Document Type: Original Research Article
Department of Physiology School of Medicine Isfahan University of Medical Sciences Isfahan, Iran.
Department of Physiology, School of Medicine, Isfahan University of Medical Sciences, Isfahan, Iran
Objective: Neuroinflammation and oxidative stress play essential roles in the pathogenesis and progression of neurodegenerative diseases, such as Alzheimer’s disease. Crocin, main active constituent of Crocus sativus L. (saffron), possesses anti-inflammatory, anti-apoptotic and anti-oxidative capacity. The aim of the present study was to investigate the neuroprotective effect of crocin on lipopolysaccharide (LPS)-induced learning and memory deficits and neuroinflammation in rats.
Materials and Methods: The animals were randomly classified into four groups, including control, LPS, crocin 50 and crocin 100. The rats were treated with either crocin (50 and 100 mg/kg) or saline for a week. Later, LPS (1 mg/kg, i.p.) or saline was administered, and treatments with crocin or saline were continued for 3 more weeks. The behavioral tasks for spatial and aversive memories were performed by the Morris water maze and passive avoidance tasks from post-injection days 18 to 24. Furthermore, the levels of interleukine-1β, lipid peroxidation and total thiol were assayed in the hippocampus and cerebral cortex.
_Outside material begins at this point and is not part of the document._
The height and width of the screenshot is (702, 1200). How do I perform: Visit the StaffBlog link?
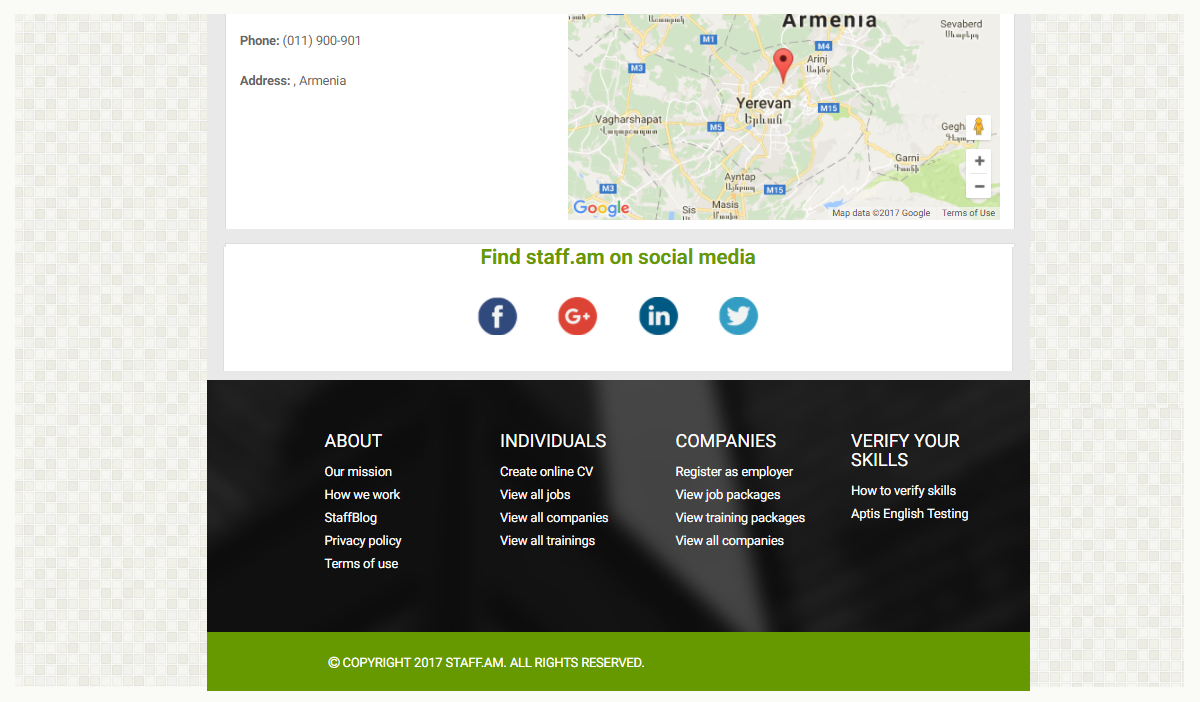351,518
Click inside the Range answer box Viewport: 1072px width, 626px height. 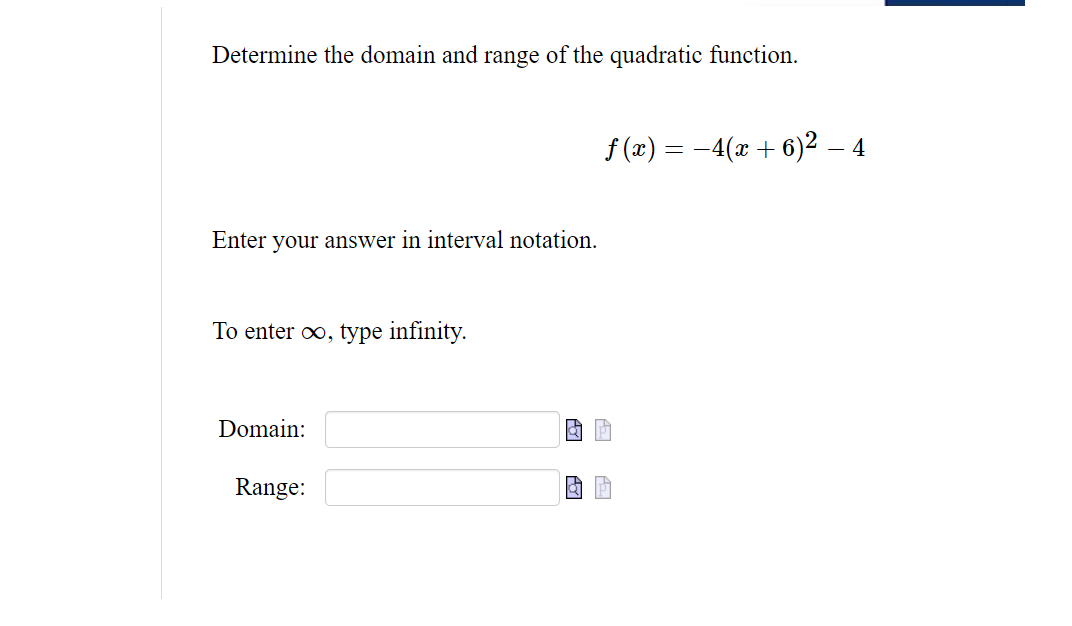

Results: Our results demonstrated that treatment of LPS-treated rats with crocin decreased the escape latency in the Morris water maze and increased the time spent in the target quadrant in the probe trial. Moreover, crocin increased step-through latency in the passive avoidance test. However, there was no significant difference in the oxidative and neuroinflammatory responses among the experimental groups.
Conclusion: Pretreatment with crocin attenuates spatial or aversive learning and memory deficits in LPS-treated rats.